A princípio, o Aglomerado Urbano seria formado por Aramina, Buritizal,
Cristais Paulista, Franca, Guará, Igarapava, Ipuã, Itirapuã, Ituverava,
Jeriquara, Miguelópolis, Patrocínio Paulista, Pedregulho, Restinga, Ribeirão
Corrente, Rifaina, São Joaquim da Barra e São José da Bela Vista, totalizando
18 cidades. Não está afastada, no entanto, a hipótese de inclusão de outros
municípios vizinhos, a depender dos estudos que vêm sendo realizados pela
Emplasa.

As vantagens

A criação de um Aglomerado Urbano traz potenciais ganhos para as cidades
envolvidas e busca, acima de tudo, encontrar soluções intermunicipais para os
problemas da região em diferentes áreas, especialmente Mobilidade Urbana,
Transporte, Saúde, Infraestrutura e Meio Ambiente.
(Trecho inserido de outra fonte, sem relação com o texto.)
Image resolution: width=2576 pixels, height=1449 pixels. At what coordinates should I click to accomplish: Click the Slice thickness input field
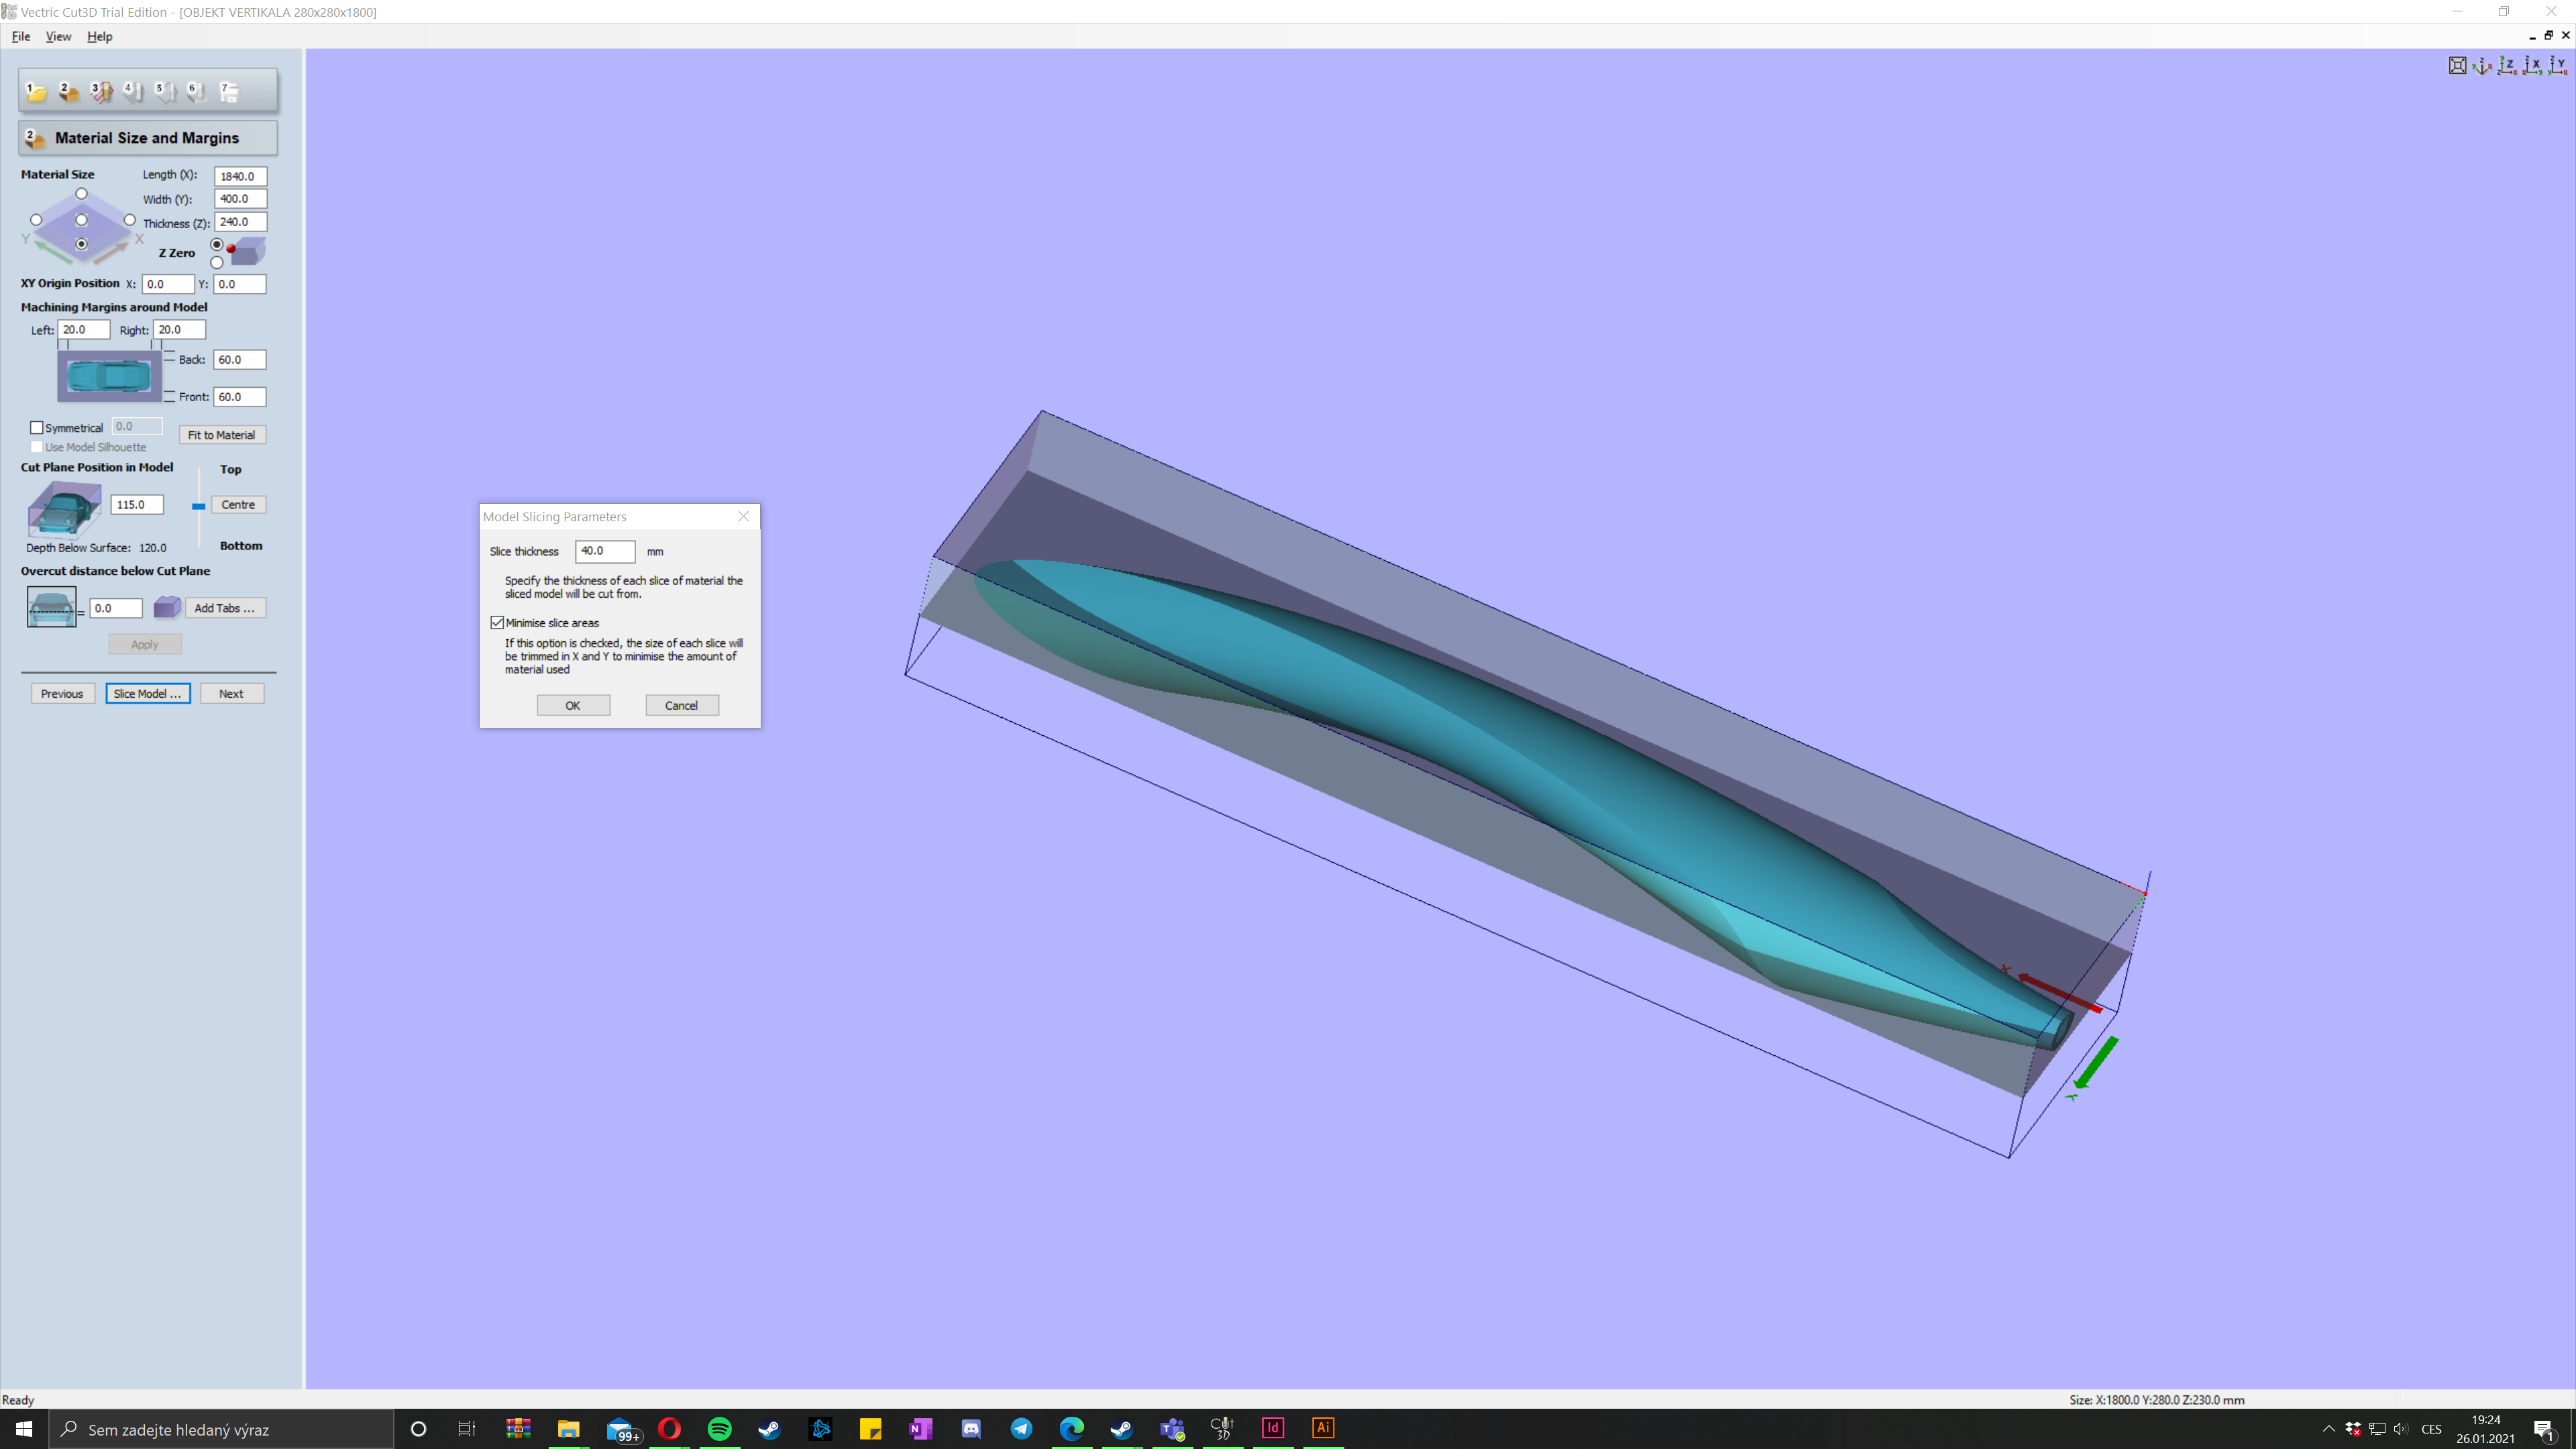click(x=604, y=551)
A definição de políticas públicas para um conjunto de municípios tende a
resultar em mais facilidade para a captação de investimentos e em soluções ao
mesmo tempo mais eficientes e mais baratas. Facilita, ainda, o planejamento de
médio e longo prazo para a região.

As ações a serem empreendidas no Aglomerado Urbano passam pela deliberação
de dois conselhos, o de desenvolvimento e o consultivo. O primeiro é composto
por representantes das prefeituras e do Governo do Estado. O segundo é formado
por câmaras temáticas, com a participação da sociedade civil.

O estado de São Paulo tem, atualmente, dois Aglomerados Urbanos já criados,
nas regiões de Jundiaí e Piracicaba.